Does this analysis give any insight into a better distribution of ballot boxes? It wouldn’t be useful to just consider exceptional sectors and place all the ballot boxes in them. Most highly-reachable sectors are clustered geographically. A better analysis for evaluating ballot box placement might not focus on the reachability of each ballot box-containing sector, since reaching any ballot box suffices for voting, and instead look exclusively at how many sector-time of day combinations can reach and return from any ballot box within 30 minutes. But that analysis wouldn’t help determine where ballot boxes should be placed; it could only be used to evaluate proposed changes.

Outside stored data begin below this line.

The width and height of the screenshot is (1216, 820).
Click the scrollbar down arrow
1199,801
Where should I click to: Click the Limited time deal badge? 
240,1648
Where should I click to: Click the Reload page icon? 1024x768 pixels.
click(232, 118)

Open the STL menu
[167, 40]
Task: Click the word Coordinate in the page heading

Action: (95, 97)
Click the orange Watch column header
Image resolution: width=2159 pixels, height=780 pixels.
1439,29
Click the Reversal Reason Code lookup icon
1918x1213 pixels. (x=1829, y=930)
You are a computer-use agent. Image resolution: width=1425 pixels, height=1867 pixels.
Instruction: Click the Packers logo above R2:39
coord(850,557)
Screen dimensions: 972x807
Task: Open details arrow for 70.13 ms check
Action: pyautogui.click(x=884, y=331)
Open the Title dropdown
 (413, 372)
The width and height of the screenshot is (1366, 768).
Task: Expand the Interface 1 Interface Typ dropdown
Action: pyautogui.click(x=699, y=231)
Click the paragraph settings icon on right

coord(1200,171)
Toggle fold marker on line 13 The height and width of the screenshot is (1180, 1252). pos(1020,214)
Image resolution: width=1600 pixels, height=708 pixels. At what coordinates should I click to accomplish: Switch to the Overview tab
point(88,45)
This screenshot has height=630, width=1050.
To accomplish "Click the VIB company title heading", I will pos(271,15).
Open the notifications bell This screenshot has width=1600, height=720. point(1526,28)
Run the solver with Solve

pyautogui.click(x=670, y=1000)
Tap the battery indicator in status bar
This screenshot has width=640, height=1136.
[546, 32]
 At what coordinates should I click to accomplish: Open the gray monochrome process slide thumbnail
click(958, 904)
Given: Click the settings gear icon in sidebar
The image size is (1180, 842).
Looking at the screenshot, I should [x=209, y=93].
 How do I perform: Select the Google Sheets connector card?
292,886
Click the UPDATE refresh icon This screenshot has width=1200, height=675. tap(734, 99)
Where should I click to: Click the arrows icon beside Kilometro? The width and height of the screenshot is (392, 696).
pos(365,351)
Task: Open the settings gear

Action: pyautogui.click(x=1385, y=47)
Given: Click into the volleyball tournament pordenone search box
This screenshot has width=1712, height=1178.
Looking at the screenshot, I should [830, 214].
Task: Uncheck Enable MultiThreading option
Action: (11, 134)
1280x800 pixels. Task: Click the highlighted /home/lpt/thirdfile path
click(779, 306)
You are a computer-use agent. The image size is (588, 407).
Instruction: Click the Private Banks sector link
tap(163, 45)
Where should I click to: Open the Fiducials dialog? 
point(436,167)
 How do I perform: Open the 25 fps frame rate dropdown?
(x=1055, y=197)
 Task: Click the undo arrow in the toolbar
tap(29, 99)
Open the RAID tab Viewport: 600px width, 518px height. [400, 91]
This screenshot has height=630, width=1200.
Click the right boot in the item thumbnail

That’s where I see value in this analysis. It can highlight missed opportunities in the current placement that may have easy fixes. It allows proceeding from the observation that the lack of a downtown core ballot box is strange, to demonstrating that choosing a location there would provide a drop box that is twice as reachable as the current alternatives. It’s understandable that this would be difficult to see otherwise; a traditional transit map only hints at what areas are easily reached. If reaching ballot boxes by transit is something that King County values, and I suspect and hope that it is, using access analysis could illuminate a path towards a better placement of ballot boxes. I can say for certain at least one last-minute voter would be thankful.